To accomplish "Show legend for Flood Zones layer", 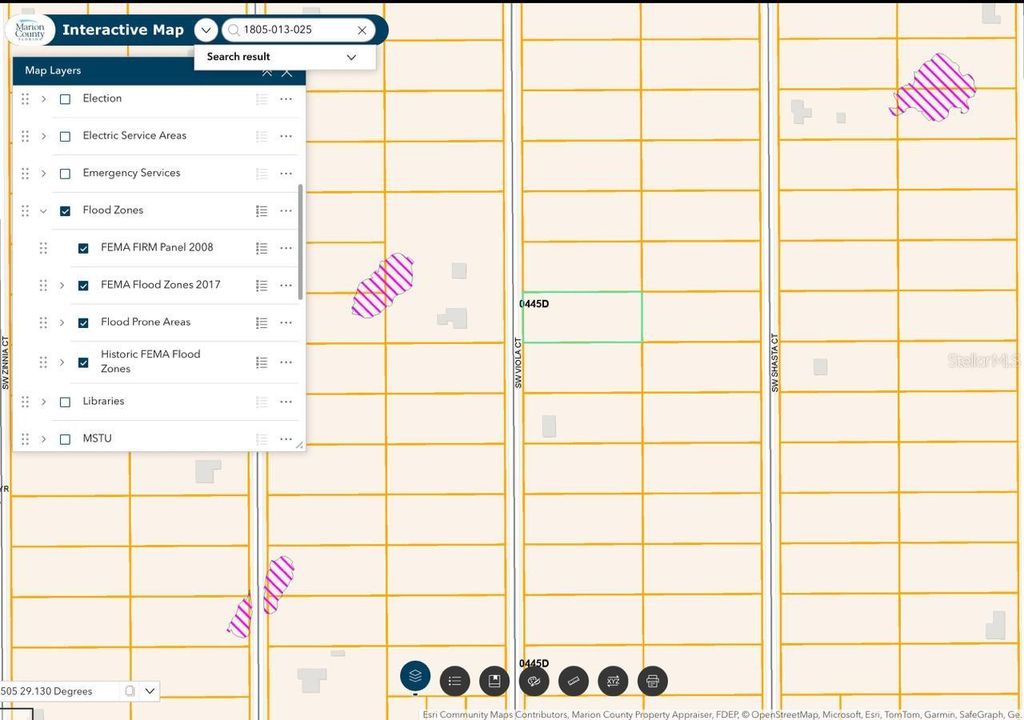I will pyautogui.click(x=261, y=211).
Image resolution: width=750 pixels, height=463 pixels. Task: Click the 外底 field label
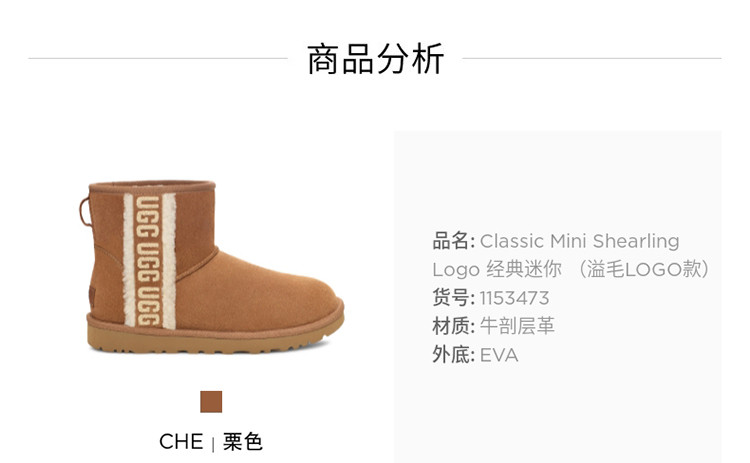click(453, 355)
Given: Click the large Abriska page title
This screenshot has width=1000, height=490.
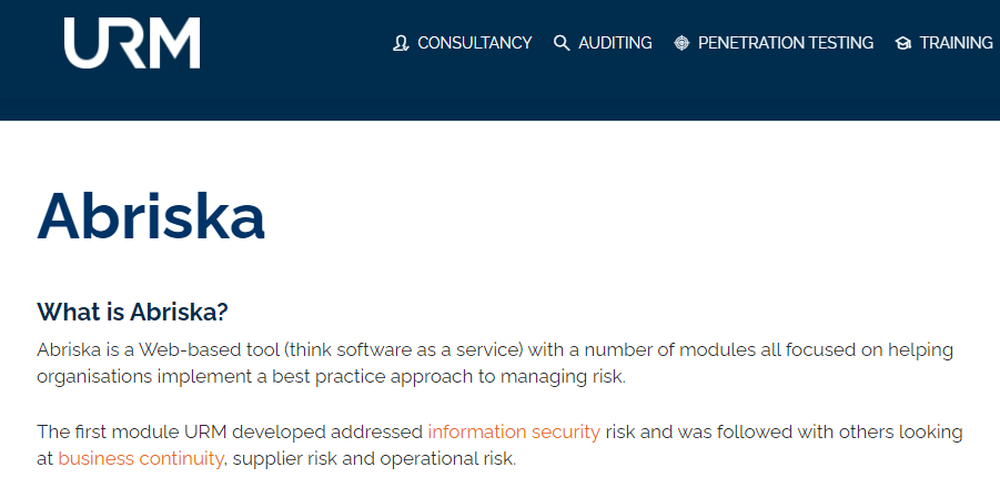Looking at the screenshot, I should pos(151,217).
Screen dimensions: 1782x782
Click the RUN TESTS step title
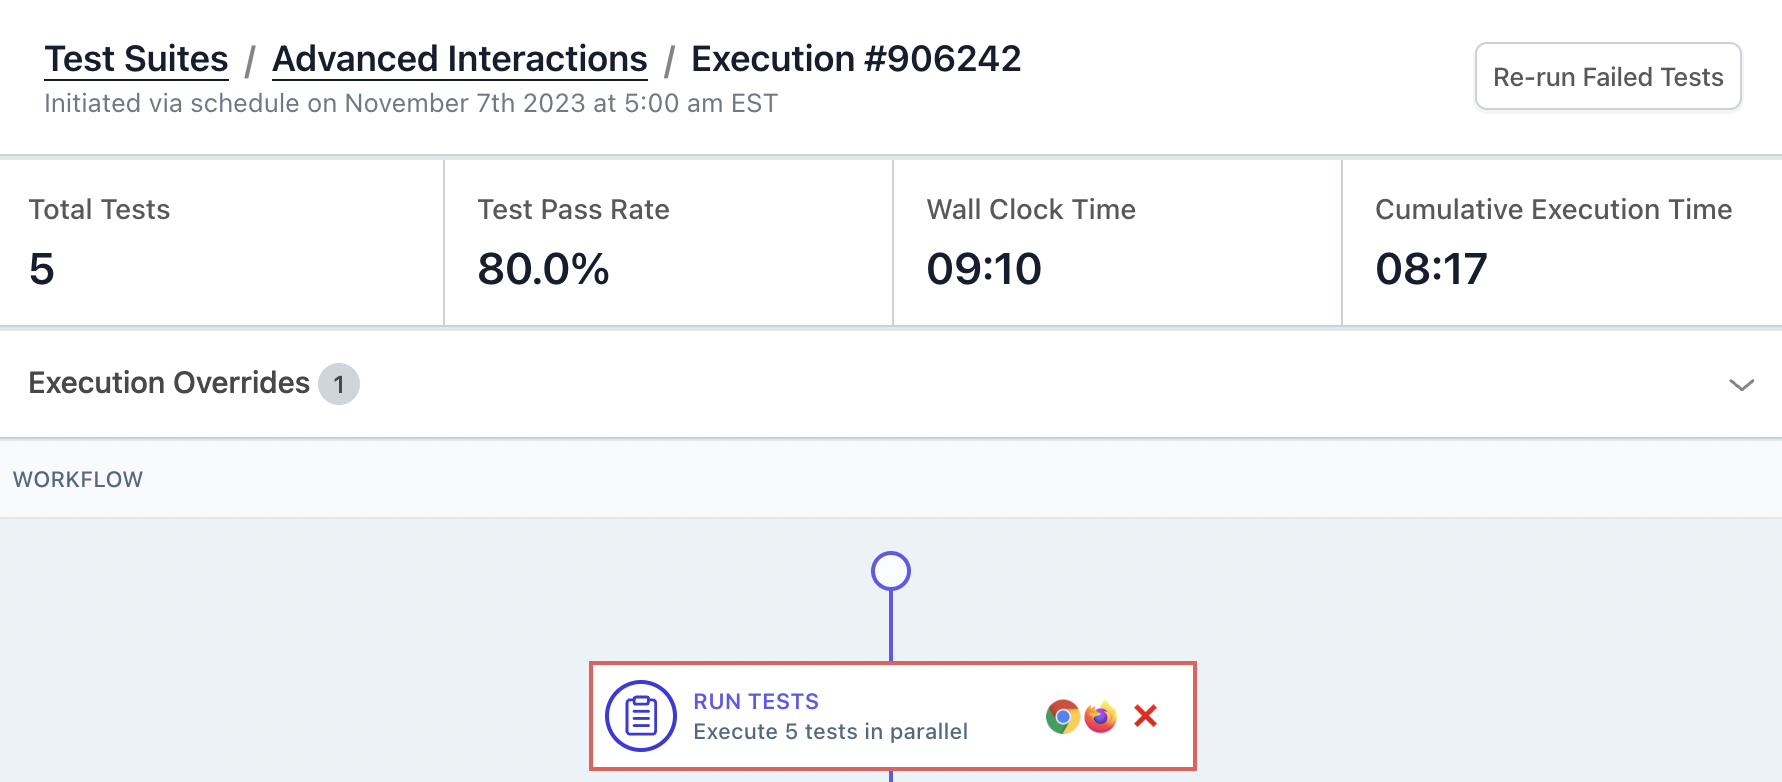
______
- **Task**
From the line that contains "Image resolution: width=750" to the final line of the entries, reproduce every line exactly, both ends included. Leave out all pictures.

- **Output**
Image resolution: width=750 pixels, height=463 pixels. Task: Click the 外底 field label
click(453, 355)
Given: Click the large Abriska page title
This screenshot has width=1000, height=490.
Looking at the screenshot, I should pos(151,217).
Screen dimensions: 1782x782
Click the RUN TESTS step title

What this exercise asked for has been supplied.